◆ **Information provided**
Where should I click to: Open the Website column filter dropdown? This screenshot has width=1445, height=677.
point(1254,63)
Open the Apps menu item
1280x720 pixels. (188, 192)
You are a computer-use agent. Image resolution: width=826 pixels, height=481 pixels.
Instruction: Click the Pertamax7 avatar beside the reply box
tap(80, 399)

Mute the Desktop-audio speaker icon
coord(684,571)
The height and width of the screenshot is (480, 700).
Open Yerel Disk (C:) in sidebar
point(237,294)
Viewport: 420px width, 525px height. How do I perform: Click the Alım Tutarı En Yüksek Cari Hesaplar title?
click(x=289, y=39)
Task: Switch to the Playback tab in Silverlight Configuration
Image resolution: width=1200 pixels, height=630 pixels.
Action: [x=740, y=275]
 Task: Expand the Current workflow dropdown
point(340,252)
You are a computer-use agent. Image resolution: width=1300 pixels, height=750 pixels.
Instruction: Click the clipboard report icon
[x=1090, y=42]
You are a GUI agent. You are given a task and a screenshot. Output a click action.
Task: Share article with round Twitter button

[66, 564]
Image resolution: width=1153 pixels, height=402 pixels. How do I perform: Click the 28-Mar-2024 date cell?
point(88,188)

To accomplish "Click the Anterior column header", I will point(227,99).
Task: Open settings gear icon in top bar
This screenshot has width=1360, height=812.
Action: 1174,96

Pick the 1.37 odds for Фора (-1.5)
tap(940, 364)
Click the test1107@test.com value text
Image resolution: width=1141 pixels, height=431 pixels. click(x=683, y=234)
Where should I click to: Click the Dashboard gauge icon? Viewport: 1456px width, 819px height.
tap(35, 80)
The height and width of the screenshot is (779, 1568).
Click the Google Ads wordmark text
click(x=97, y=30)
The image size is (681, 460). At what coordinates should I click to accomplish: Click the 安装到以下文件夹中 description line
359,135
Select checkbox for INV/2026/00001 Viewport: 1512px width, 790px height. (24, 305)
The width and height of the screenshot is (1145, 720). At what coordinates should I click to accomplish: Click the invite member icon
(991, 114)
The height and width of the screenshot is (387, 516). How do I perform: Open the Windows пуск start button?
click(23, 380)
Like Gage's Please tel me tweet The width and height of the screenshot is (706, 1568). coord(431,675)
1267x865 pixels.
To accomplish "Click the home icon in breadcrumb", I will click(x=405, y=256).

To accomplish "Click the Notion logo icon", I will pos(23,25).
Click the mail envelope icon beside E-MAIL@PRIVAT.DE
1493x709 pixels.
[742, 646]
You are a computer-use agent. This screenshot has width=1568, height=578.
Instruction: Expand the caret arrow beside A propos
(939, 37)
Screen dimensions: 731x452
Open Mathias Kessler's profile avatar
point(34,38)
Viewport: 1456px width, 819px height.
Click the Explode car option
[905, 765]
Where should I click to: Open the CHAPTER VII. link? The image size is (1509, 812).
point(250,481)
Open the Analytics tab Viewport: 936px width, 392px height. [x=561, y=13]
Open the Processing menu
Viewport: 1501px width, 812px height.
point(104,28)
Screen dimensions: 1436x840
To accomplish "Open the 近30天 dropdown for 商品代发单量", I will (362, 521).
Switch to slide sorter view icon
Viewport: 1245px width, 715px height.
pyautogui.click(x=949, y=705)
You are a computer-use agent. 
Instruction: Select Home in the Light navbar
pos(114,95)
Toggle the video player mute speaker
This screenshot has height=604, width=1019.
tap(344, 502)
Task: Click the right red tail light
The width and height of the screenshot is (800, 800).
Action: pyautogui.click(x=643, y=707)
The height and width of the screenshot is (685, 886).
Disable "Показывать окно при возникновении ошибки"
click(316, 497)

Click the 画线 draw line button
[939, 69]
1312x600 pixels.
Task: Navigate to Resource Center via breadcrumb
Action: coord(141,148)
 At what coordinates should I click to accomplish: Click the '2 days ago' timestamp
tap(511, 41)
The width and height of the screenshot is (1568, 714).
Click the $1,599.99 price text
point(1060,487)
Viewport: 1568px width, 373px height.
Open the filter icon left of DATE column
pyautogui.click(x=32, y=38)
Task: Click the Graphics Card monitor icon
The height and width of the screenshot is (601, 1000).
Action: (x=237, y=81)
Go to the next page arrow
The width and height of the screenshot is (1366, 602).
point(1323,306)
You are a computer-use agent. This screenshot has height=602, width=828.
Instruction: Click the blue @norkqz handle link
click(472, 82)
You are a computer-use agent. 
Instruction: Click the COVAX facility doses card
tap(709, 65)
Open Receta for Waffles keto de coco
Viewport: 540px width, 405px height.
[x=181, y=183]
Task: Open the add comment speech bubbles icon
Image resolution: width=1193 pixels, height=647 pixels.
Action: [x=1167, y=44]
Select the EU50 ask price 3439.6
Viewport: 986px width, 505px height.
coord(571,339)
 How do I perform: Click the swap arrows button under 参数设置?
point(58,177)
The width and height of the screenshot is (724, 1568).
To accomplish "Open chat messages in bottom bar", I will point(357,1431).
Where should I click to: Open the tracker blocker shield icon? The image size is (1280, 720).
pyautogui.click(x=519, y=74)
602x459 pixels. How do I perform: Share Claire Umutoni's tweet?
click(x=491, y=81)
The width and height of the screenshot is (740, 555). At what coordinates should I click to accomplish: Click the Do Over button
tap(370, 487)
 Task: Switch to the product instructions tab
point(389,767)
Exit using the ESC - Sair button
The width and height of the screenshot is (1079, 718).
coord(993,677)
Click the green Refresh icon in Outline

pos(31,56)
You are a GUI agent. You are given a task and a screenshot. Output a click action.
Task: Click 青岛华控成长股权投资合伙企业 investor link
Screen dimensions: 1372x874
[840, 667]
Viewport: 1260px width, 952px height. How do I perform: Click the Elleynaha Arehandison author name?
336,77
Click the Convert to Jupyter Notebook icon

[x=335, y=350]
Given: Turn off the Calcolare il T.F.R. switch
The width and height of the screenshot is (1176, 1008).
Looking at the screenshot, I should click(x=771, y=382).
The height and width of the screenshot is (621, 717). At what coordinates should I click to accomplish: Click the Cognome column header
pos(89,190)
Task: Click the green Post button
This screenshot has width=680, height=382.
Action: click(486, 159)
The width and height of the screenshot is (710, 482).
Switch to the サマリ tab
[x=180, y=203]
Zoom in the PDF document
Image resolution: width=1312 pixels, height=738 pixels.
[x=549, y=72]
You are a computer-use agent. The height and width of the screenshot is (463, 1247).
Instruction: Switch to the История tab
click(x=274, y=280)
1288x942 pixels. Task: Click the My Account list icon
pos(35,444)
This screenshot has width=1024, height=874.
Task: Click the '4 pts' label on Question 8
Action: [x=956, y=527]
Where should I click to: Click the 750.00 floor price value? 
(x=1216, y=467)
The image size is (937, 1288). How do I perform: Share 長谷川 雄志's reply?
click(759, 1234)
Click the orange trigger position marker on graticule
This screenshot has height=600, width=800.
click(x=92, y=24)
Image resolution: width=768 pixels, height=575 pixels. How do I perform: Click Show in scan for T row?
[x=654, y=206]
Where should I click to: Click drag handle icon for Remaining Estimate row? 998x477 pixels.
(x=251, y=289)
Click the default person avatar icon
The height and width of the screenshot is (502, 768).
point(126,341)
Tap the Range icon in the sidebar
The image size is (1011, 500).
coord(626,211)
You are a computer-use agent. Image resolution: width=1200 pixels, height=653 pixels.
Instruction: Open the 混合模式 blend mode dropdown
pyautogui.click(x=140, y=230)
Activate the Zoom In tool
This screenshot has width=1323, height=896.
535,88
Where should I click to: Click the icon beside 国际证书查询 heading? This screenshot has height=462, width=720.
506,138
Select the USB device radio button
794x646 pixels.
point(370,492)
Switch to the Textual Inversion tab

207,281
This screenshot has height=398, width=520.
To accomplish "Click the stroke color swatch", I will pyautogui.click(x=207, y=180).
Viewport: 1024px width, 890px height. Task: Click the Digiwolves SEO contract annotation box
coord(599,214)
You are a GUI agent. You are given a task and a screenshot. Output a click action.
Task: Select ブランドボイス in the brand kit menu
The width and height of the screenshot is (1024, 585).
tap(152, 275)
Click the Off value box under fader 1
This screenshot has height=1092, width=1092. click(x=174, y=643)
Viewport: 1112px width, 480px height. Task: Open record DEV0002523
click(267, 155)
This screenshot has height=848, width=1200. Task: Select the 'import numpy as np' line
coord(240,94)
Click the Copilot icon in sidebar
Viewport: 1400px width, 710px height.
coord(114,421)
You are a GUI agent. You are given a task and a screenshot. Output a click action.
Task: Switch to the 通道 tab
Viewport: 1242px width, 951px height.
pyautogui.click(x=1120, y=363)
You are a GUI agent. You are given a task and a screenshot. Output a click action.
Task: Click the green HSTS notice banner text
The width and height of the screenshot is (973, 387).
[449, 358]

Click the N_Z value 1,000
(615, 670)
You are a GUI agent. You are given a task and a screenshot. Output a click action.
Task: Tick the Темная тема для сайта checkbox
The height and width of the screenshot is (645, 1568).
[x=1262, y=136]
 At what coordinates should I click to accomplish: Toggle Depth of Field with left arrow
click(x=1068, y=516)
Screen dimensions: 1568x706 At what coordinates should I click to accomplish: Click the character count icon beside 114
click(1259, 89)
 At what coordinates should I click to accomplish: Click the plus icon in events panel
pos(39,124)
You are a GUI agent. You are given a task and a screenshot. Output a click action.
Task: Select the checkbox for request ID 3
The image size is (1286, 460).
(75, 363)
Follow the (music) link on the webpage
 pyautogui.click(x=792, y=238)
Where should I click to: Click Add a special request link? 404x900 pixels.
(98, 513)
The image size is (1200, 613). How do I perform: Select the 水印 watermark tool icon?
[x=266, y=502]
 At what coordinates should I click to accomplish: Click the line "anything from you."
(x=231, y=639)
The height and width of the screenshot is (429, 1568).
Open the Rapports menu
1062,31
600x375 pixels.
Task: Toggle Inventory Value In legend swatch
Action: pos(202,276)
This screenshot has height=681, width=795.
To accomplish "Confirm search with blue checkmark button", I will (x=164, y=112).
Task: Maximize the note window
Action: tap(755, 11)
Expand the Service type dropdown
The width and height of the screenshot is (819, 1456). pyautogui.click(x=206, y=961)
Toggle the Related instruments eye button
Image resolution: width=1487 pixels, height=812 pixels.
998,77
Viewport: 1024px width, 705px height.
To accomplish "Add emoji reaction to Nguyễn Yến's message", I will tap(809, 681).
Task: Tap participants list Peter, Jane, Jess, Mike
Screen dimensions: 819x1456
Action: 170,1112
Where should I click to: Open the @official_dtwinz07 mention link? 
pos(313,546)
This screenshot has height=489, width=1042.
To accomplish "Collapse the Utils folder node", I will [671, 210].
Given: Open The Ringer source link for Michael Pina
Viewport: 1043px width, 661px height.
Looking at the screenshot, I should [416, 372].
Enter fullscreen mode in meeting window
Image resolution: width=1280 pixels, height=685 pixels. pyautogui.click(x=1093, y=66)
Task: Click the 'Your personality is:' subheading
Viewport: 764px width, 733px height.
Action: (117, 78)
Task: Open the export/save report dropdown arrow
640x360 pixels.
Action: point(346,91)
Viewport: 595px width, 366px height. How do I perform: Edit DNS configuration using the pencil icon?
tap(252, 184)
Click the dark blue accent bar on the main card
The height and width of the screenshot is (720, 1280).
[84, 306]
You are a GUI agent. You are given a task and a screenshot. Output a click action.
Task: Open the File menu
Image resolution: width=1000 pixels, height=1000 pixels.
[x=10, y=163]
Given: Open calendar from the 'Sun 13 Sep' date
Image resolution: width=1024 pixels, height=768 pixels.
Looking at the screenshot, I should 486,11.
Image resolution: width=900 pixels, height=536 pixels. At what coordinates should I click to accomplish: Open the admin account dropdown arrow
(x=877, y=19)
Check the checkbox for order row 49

◆ **Instructions to follow**
Scan the material for "checkbox" and copy the lines that hold it.

◆ **Output of the task**
Select checkbox for INV/2026/00001 Viewport: 1512px width, 790px height. (24, 305)
Task: Tick the Темная тема для сайта checkbox
Task: Select the checkbox for request ID 3
Check the checkbox for order row 49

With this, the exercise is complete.